February 2009

While there is a lot of talk online about the death of email – given the number of items to read in my inbox, I am not so sure. There seems to be a growing challenge with the use of email. We may have become so used to quickly sending or replying to emails, that we forget—especially in a business context—that this a form of communication. As quick and easy as it is, we should still be thoughtful about it.

We’ve all heard of the embarrassing emails that get sent to the whole company instead of just that one special person that the risqué message or picture was intended to surprise and delight. And there are lots of stories online and in traditional media about emails that were meant to be kept confidential within an organization but were leaked. It’s important to think before you hit send, that’s a fact.

This blog is a little reminder about those daily emails that we all send – to colleagues, clients, contractors, suppliers and to other stakeholders. The instant reply syndrome seems to have taken a little out of the thought process that should go into these pieces of communication.

Using email correctly is important – it showcases that you are a professional and it increases efficiency. Used properly, it can also help to reduce miscommunication and misunderstandings.

We did a quick outreach to a few friends and colleagues – from CEOs to journalists to customer service reps to ask them what they think. Below are a few of the tips to help you create effective email:

  • Use spell check.

== WHAT TO PRODUCE ==
Reproduce the piece on email etiquette in full, word for word. The listing is separate material, unrelated to the piece on email etiquette.

== GIVEN MATERIAL ==

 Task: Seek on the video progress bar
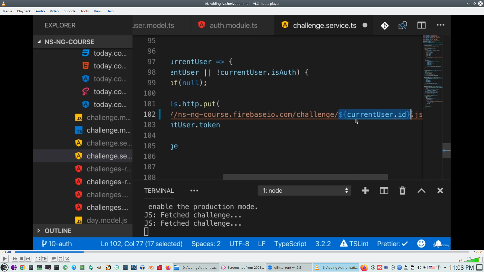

== COMPLETE ANSWER ==
February 2009

While there is a lot of talk online about the death of email – given the number of items to read in my inbox, I am not so sure. There seems to be a growing challenge with the use of email. We may have become so used to quickly sending or replying to emails, that we forget—especially in a business context—that this a form of communication. As quick and easy as it is, we should still be thoughtful about it.

We’ve all heard of the embarrassing emails that get sent to the whole company instead of just that one special person that the risqué message or picture was intended to surprise and delight. And there are lots of stories online and in traditional media about emails that were meant to be kept confidential within an organization but were leaked. It’s important to think before you hit send, that’s a fact.

This blog is a little reminder about those daily emails that we all send – to colleagues, clients, contractors, suppliers and to other stakeholders. The instant reply syndrome seems to have taken a little out of the thought process that should go into these pieces of communication.

Using email correctly is important – it showcases that you are a professional and it increases efficiency. Used properly, it can also help to reduce miscommunication and misunderstandings.

We did a quick outreach to a few friends and colleagues – from CEOs to journalists to customer service reps to ask them what they think. Below are a few of the tips to help you create effective email:

  • Use spell check.